Because the simulation API does not require authentication by default and is reachable over the network, an attacker with access to the management interface can extract arbitrary files. The impact is limited to confidentiality, with no integrity or availability effects per the published CVSS vector.
Root Cause
The root cause is missing canonicalization and containment checks after path resolution. The fix requires confirming that the result of filepath.Join(hf.Cfg.ResponsesBodyFilesPath, filePath) is still contained within filepath.Join(hf.Cfg.ResponsesBodyFilesPath, "/") before opening the file. See the Hoverfly Code File Reference for the affected code location.
Attack Vector
An attacker sends a crafted POST request to /api/v2/simulation containing a simulation payload whose body file reference uses relative traversal segments such as ../../../../etc/passwd. The Hoverfly server resolves the path, opens the targeted file, and returns its contents in the simulation response. No credentials are required when the admin API is exposed without additional access controls. Refer to the CodeQL Go Path Injection Guide and the GitHub Security Advisory GHSA-6xx4-x46f-f897 for additional technical context.
Detection Methods for CVE-2024-45388
Indicators of Compromise
- POST requests to /api/v2/simulation containing ../ sequences or encoded variants such as %2e%2e%2f in body file references.
- Hoverfly access logs showing reads of files outside the configured ResponsesBodyFilesPath directory.
- Unexpected outbound responses from the Hoverfly API containing contents of system files like /etc/passwd or application secrets.
Detection Strategies
- Inspect HTTP request bodies sent to the Hoverfly admin API for relative path traversal patterns in bodyFile fields.
- Correlate Hoverfly process file access events against the configured responses directory to flag out-of-scope reads.
- Run the CodeQL go-path-injection query against Hoverfly forks and downstream integrations to surface similar sinks.
Monitoring Recommendations
- Forward Hoverfly application and access logs to a centralized log platform with alerts on traversal patterns.
- Monitor network access to the Hoverfly admin port and alert on requests originating from untrusted sources.
- Track Hoverfly version inventory across environments to identify hosts running versions earlier than v1.10.3.
How to Mitigate CVE-2024-45388
Immediate Actions Required
- Upgrade Hoverfly to version v1.10.3 or later on all affected hosts.
- Restrict network access to the Hoverfly admin API so it is reachable only from trusted management networks.

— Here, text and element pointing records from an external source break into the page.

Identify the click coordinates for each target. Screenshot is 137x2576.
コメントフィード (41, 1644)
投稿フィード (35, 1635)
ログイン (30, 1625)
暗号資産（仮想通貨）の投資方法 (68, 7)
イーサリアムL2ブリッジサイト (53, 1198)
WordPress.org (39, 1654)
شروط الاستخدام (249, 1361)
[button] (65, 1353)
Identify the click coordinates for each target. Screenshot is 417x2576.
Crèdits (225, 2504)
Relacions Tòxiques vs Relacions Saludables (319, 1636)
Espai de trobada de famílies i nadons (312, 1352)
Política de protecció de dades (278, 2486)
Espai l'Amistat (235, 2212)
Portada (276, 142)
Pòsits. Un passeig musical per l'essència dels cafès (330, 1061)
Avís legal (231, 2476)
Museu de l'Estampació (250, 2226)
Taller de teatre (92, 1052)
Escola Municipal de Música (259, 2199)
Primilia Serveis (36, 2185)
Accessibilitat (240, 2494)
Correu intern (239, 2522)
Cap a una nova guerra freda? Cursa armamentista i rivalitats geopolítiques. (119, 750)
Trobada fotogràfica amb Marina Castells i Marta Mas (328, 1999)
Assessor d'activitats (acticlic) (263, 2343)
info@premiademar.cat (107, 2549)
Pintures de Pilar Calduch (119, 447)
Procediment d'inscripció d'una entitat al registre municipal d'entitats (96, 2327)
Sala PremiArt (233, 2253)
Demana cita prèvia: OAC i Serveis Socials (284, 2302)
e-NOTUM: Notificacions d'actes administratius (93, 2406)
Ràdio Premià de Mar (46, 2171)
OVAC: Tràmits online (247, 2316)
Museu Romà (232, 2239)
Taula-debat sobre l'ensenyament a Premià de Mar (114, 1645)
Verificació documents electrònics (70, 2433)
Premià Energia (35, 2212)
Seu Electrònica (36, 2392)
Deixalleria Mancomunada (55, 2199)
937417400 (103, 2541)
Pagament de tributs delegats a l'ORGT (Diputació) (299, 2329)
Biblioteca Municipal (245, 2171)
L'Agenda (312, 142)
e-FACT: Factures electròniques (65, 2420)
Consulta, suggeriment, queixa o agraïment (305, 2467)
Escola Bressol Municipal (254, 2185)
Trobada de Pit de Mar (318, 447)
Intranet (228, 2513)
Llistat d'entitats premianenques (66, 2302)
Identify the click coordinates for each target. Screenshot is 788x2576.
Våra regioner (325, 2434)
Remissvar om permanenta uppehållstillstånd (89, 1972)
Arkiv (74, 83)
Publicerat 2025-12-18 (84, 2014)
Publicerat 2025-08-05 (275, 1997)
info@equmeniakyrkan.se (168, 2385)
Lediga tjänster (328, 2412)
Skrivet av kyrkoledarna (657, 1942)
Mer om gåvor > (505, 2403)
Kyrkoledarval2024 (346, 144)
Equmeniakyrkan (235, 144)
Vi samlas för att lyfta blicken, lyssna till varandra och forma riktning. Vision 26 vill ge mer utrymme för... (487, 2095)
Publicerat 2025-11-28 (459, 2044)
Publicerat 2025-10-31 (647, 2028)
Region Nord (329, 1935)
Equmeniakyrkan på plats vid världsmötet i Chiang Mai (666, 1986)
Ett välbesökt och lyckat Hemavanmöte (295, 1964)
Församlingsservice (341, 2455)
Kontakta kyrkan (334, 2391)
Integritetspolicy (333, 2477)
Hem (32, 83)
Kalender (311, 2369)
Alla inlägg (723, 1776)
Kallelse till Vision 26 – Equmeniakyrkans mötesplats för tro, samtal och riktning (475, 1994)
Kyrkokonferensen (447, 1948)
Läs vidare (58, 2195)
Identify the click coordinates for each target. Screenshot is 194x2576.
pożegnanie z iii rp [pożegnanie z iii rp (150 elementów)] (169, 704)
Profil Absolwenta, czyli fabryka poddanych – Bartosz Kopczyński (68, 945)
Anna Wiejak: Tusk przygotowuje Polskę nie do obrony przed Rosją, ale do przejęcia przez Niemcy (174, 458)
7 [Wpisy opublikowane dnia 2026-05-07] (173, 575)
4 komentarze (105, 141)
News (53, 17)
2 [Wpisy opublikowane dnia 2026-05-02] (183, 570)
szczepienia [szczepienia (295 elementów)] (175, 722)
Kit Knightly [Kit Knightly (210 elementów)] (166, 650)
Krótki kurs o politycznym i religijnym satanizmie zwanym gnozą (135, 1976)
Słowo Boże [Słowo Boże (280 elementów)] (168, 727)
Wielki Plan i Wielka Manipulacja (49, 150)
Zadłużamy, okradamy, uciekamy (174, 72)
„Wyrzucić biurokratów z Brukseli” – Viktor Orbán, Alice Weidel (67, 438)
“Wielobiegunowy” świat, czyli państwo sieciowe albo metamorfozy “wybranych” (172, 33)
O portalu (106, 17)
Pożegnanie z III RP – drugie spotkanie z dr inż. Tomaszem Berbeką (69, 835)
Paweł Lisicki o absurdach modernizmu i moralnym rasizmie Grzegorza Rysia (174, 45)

- Audit recent simulation API requests for traversal payloads and review any files that may have been exposed.
Patch Information
The maintainers fixed the vulnerability in Hoverfly v1.10.3 by validating that the resolved file path is contained within the configured ResponsesBodyFilesPath. Details are available in the GitHub Security Advisory GHSA-6xx4-x46f-f897.
Workarounds
- Place Hoverfly behind an authenticating reverse proxy that blocks requests containing ../ patterns in JSON payloads.
- Run Hoverfly as a low-privileged user inside a container or chroot to limit the filesystem scope reachable via traversal.
- Disable or firewall the /api/v2/simulation endpoint where it is not required for operational use.
# Configuration example: restrict Hoverfly admin API to localhost and upgrade
docker pull spectolabs/hoverfly:v1.10.3
hoverfly -listen-on-host 127.0.0.1 -ap 8888
# Front with a reverse proxy that enforces auth and blocks traversal patterns
Disclaimer: This content was generated using AI. While we strive for accuracy, please verify critical information with official sources.